EUR/GBP, though trading slightly higher on the session, held below a key area of short-term resistance at 0.8350 on Friday, keeping the pair’s downside bias of the last week alive. Weighing on the pair was stronger than expected UK January Retail Sales figures that showed sales were up 1.9% MoM, better than the expected 1.0% MoM gain, showing a substantial portion of December’s 4.0% MoM drop had been recovered. Recall that the rapid spread of the Omicron variant in the UK in December and an associated tightening of Covid-19 curbs had weighed on spending at the time.
With Omicron infection rates falling off sharply since mid-January and the government removing virtually all restrictions (in England, at least), the recovery is expected to continue in February and March. But economists continue to fret about the impact that incoming tax and energy price hikes in April will have on the economy. "The key issue… will be whether this apparent bounce back in consumption will be able to withstand the forthcoming increase in taxation and energy bills… which will take a significant chunk out of worker pay,” said analysts at Equiti Capital.

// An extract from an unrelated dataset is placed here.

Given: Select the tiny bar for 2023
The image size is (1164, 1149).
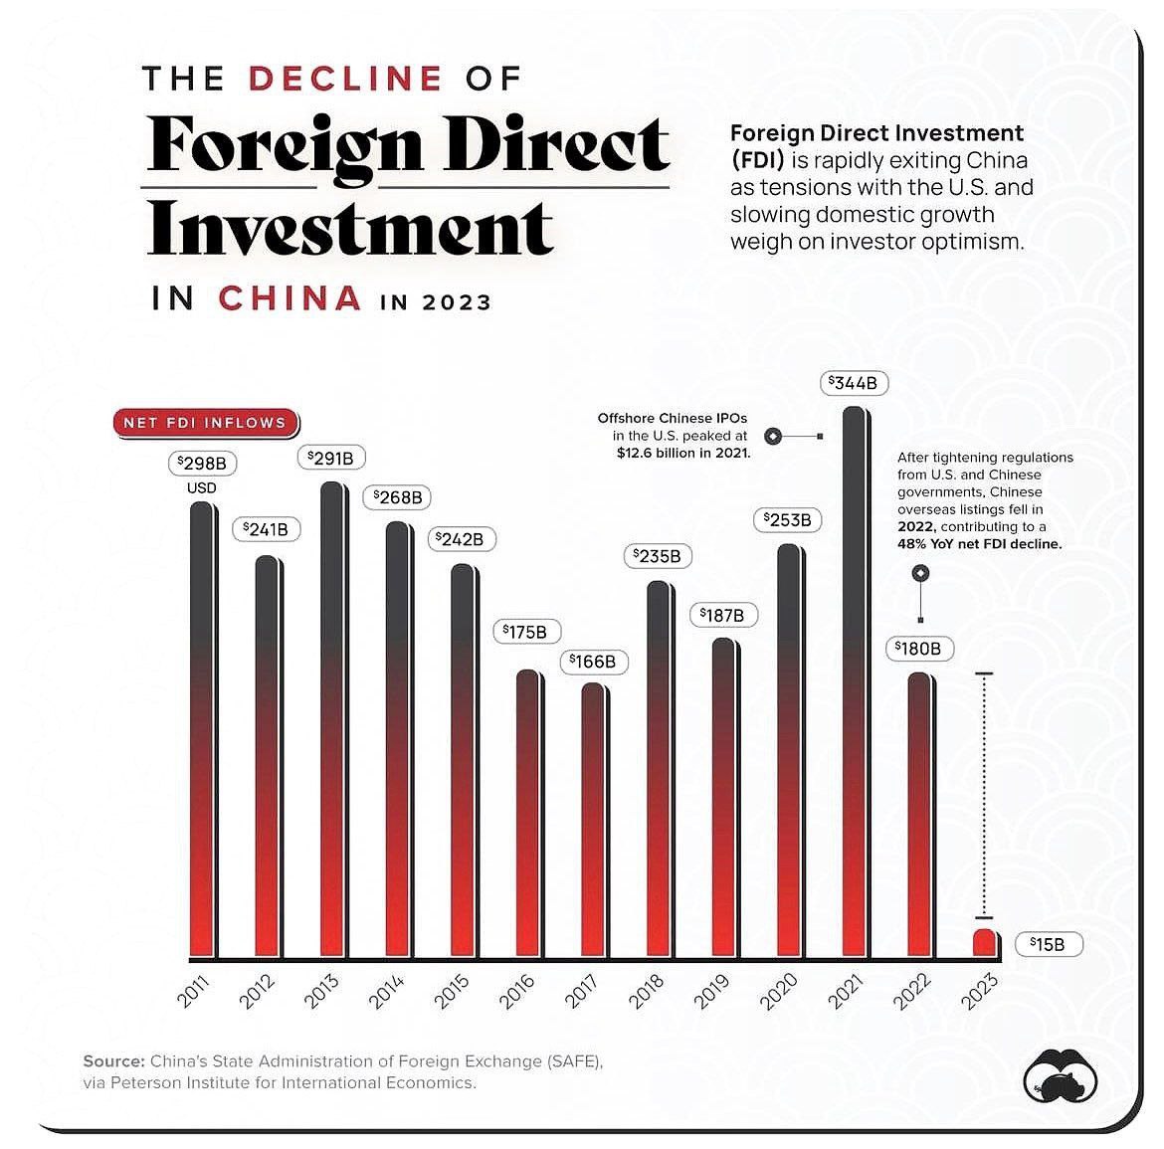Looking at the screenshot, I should tap(984, 943).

That probably explains why EUR/GBP wasn’t able to push substantially below Thursday’s lows in the 0.8330s on Friday, though the pair did squeeze out a fresh weekly low at 0.8331. Another factor lending some support was hawkish commentary ECB policymaker and Slovak central bank governor Peter Kazimir, who threw his support behind an axing of QE in August and immediate rate hike thereafter. The hawkish drift at the ECB towards accelerated tightening in H2 this year is evident, though continued expectations for more near-term BoE tightening likely shield EUR/GBP from ECB-related upside risk for now.